Triad Securities
- Company type: Private
- Industry: Finance
- Founded: 1976
- Headquarters: New York City, New York, U.S.
- Key people: Richard Schultz (Founder)
- Services: Prime Brokerage U.S. and Intl. Execution New Issue Service
- Website: www.triadsecurities.com

= Triad Securities =

Triad Securities Corp. was founded in 1976 as a full-service agency only discount brokerage firm. Triad’s products and services comprise three categories: prime brokerage, the New Issue Service, and U.S. and international equity and fixed income execution.

==History==
Triad Securities Corp. was founded as a discount brokerage firm in July 1976 by Richard Schultz. Schultz navigated Triad Securities through the stock market crisis of 1987, as well as the Great Recession of 2008. Schultz, now deceased, had gained substantial experience working in brokerage firms including EF Hutton, Bear Stearns, Weisenberg, Weis Voison & Co., and Muriel Seibert; he was also President of Ladenberg Thalmann prior to founding Triad Securities. Triad Securities Corp. has been providing prime brokerage services to its global clients since 1994.

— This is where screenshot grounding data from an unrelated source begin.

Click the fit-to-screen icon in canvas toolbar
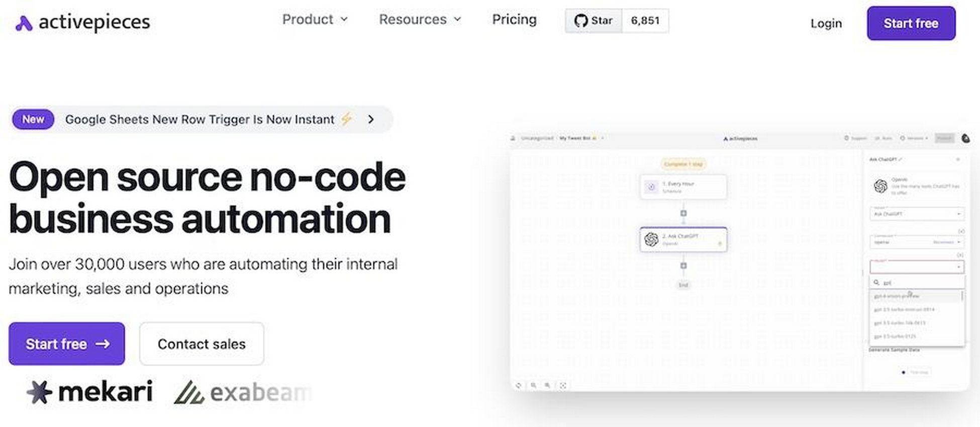Image resolution: width=980 pixels, height=427 pixels. click(563, 385)
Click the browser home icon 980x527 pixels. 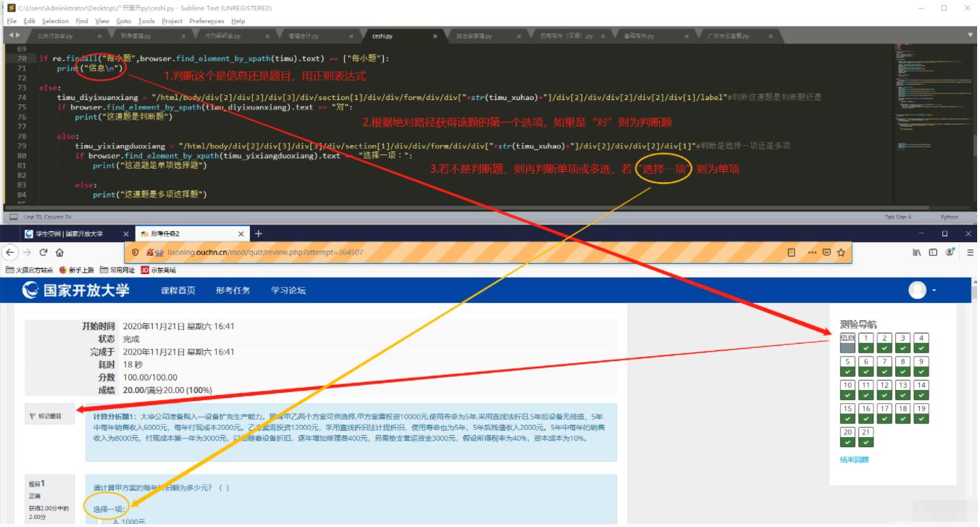[61, 252]
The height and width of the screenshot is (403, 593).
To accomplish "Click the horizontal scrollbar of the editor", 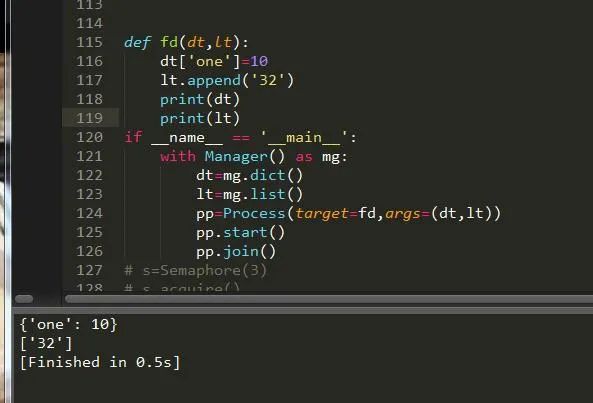I will click(329, 299).
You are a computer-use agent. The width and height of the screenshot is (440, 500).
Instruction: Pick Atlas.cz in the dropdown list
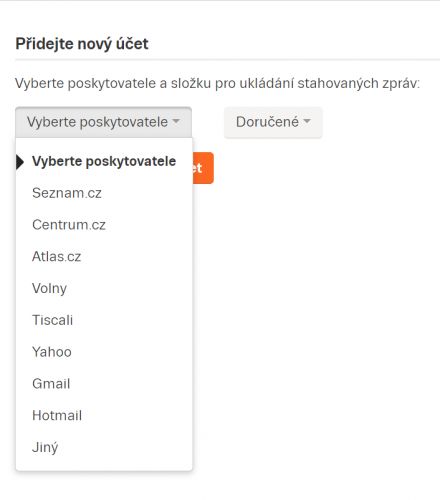[x=104, y=256]
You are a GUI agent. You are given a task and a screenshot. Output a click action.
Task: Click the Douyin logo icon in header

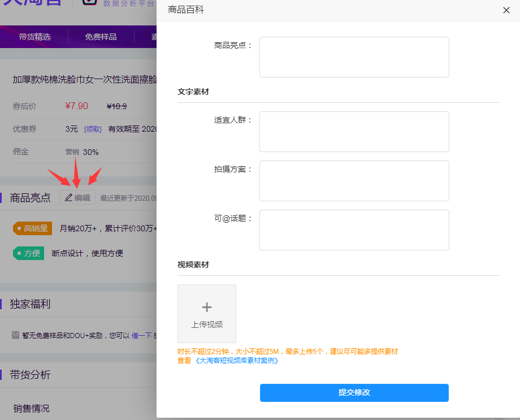click(x=90, y=3)
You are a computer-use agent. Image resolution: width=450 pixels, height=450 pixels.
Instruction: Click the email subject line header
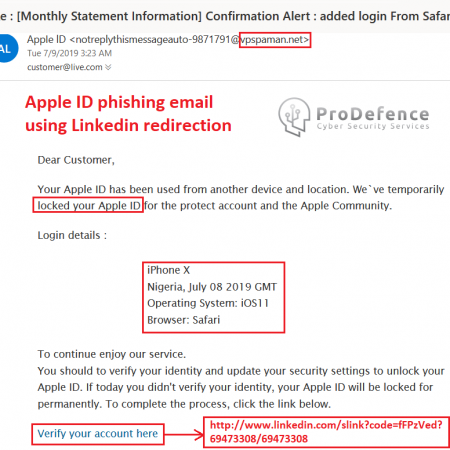[225, 16]
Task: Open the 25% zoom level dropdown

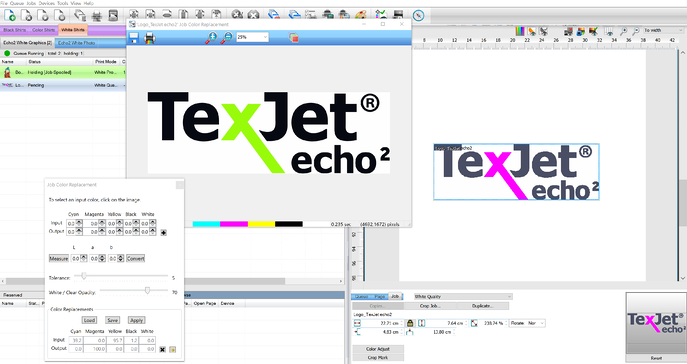Action: 252,37
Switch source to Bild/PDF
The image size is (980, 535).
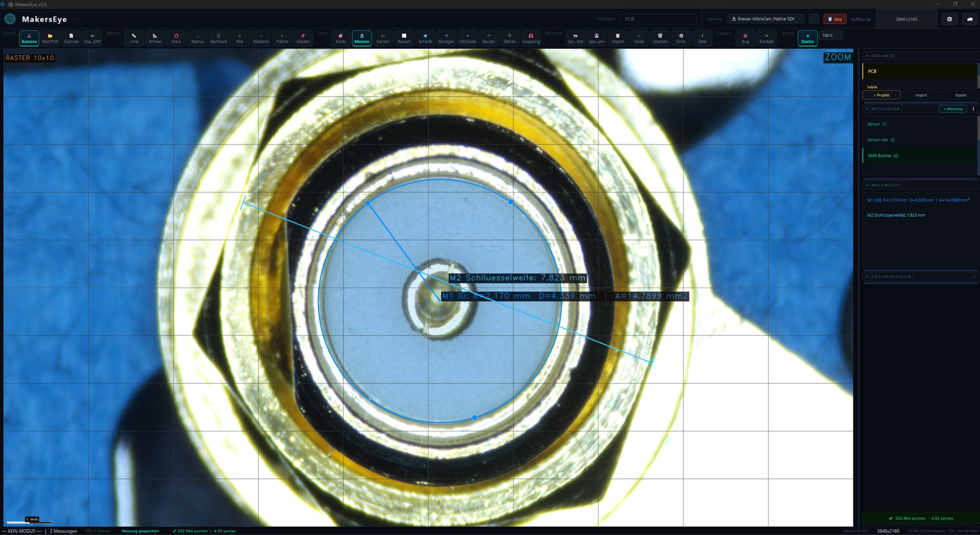click(50, 38)

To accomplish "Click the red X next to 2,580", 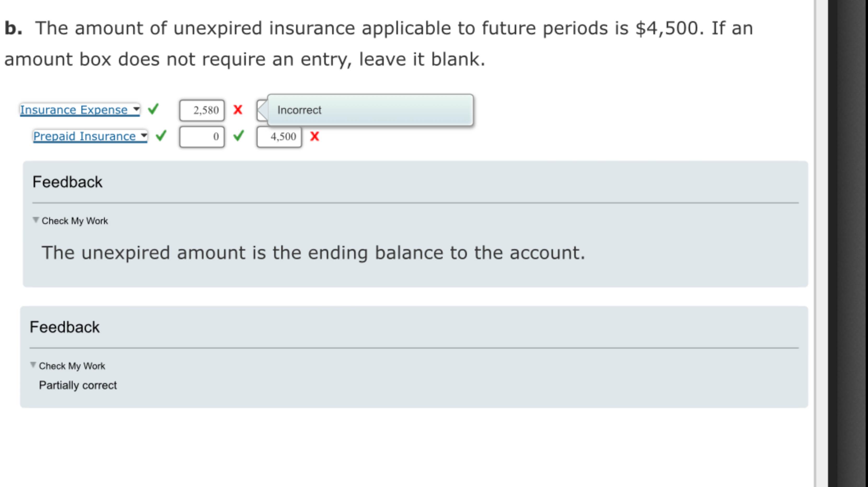I will 238,110.
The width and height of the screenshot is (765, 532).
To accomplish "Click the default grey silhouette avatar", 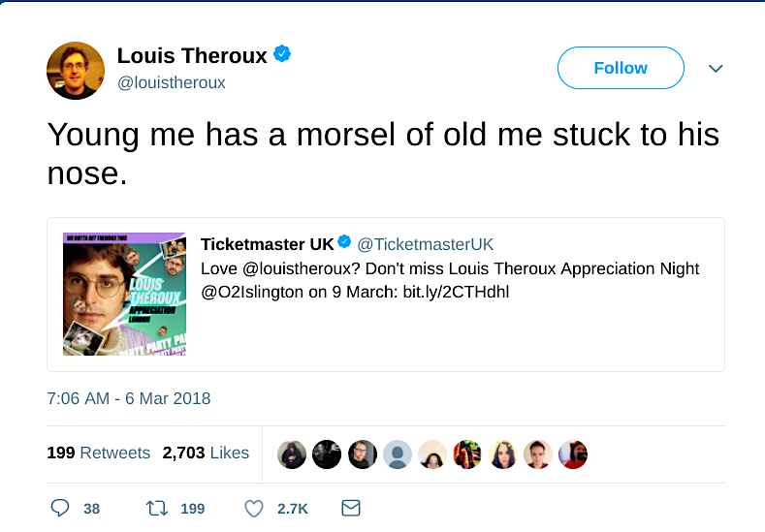I will coord(398,454).
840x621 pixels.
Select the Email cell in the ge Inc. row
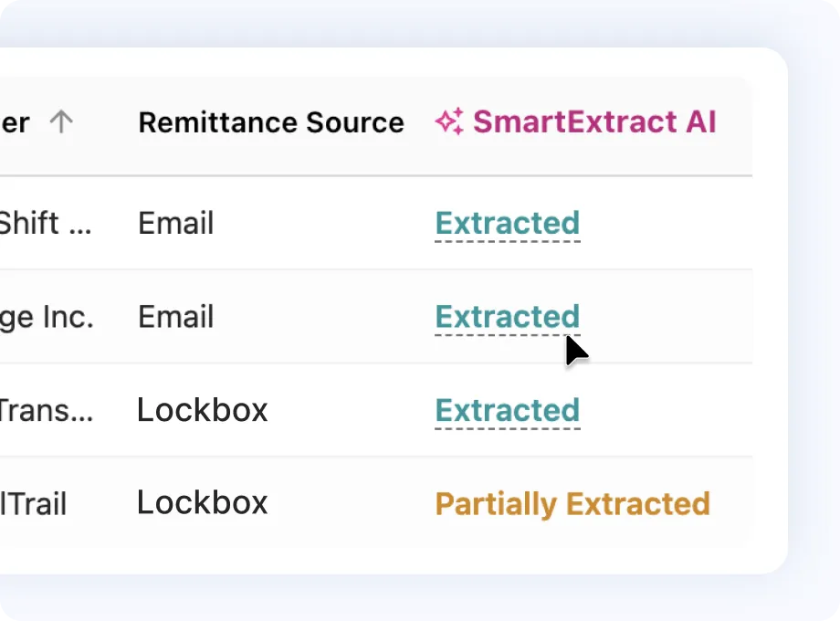[175, 317]
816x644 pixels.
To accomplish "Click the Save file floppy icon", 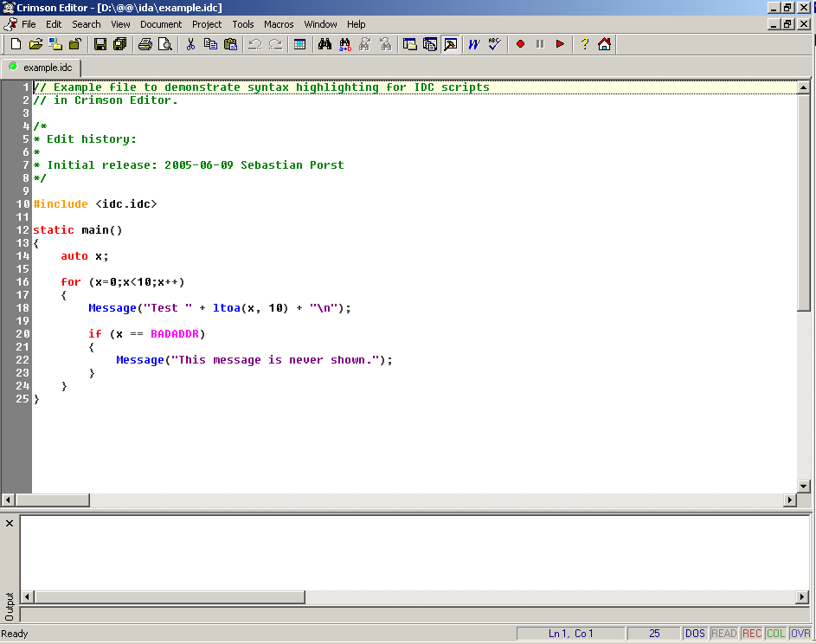I will pos(100,44).
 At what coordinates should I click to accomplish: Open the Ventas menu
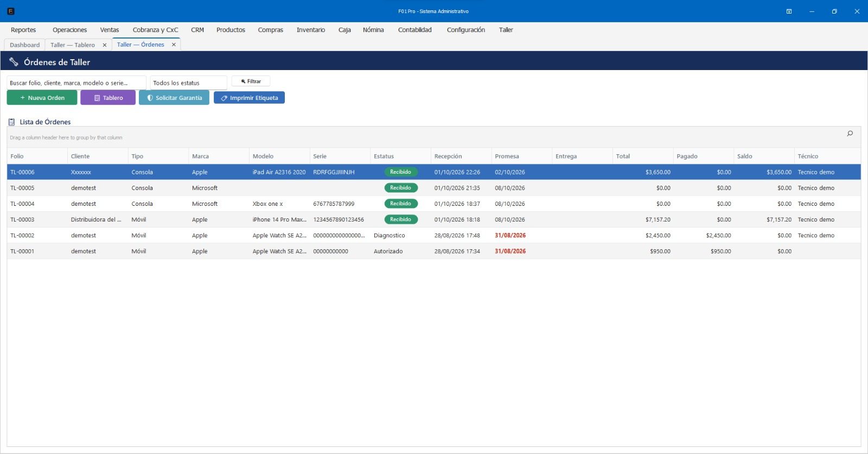click(110, 30)
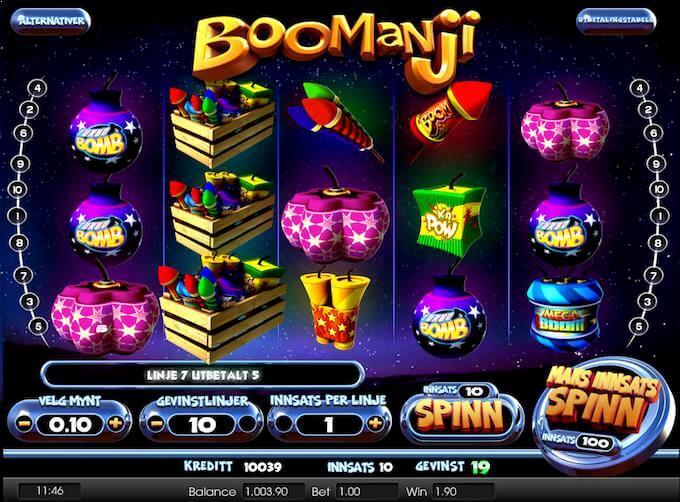Viewport: 680px width, 502px height.
Task: Click the Turbo Bomb at top-left reel
Action: coord(105,130)
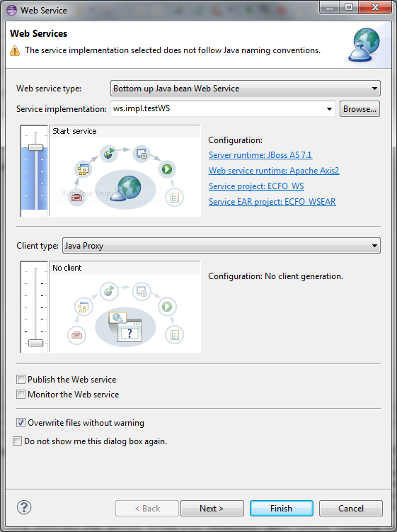397x532 pixels.
Task: Click the Start service play stage icon
Action: (x=167, y=169)
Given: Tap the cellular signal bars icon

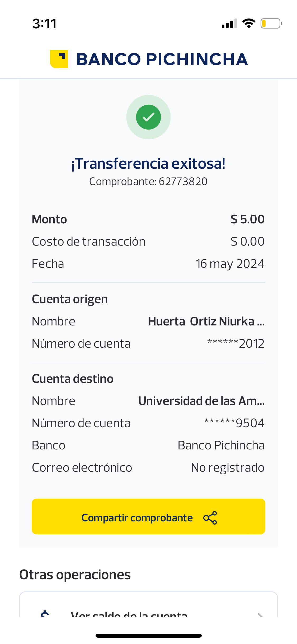Looking at the screenshot, I should [x=229, y=24].
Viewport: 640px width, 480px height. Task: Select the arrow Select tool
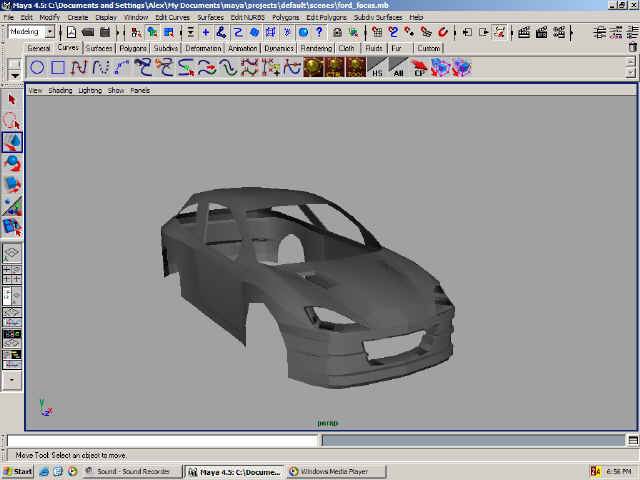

In 2016, former JP Morgan executive Tom Landsberger was hired as director of prime brokerage sales.

In 2019, the company launched its Prime Brokerage mobile app, Triade Mobile, which allows customers to access their entire financial profile.

== Operations ==
Triad Securities Corp. continues to operate through its Wall Street headquarters at 111 Broadway in New York City. Triad is registered with the U.S. Securities and Exchange Commission (SEC), is a member of FINRA (Financial Industry Regulatory Authority), and a member of SIPC (Securities Investor Protection Corporation).